### PROBLEM TO WORK ON
State only the number of lines in the listing below that contain the string "Open", matched with case taken into account.

### EXCERPTED DATA
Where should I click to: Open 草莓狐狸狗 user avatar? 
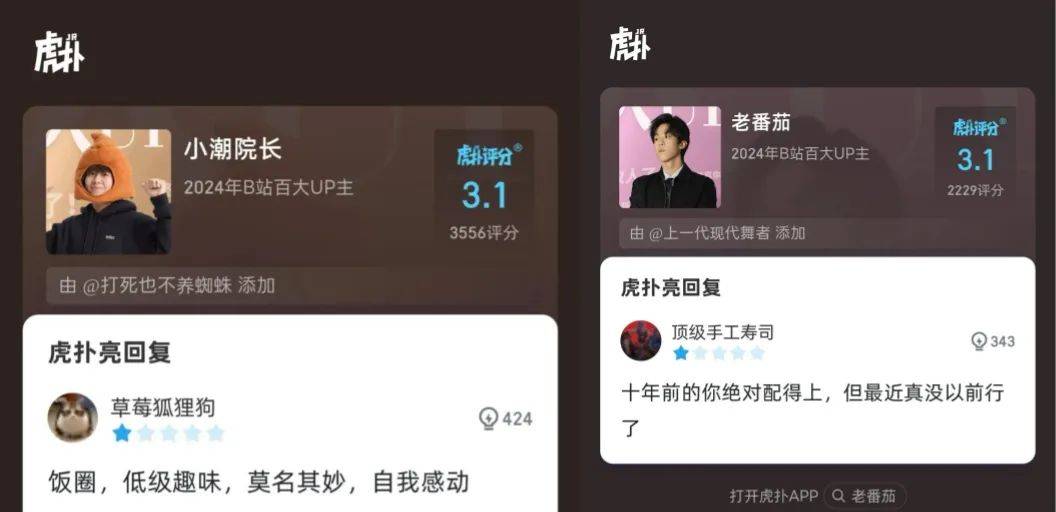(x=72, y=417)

---

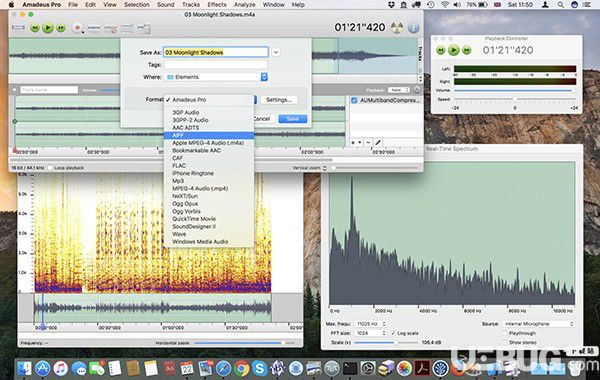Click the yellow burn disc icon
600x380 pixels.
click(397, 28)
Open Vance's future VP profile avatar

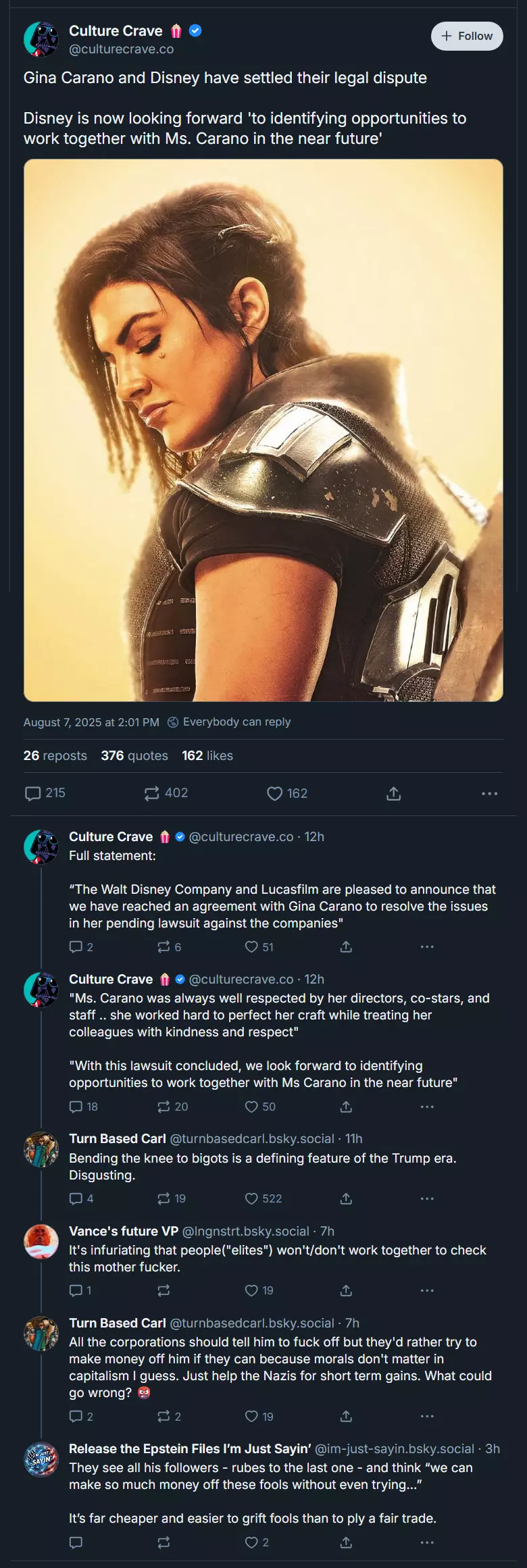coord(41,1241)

### ANSWER TO THE EXERCISE
2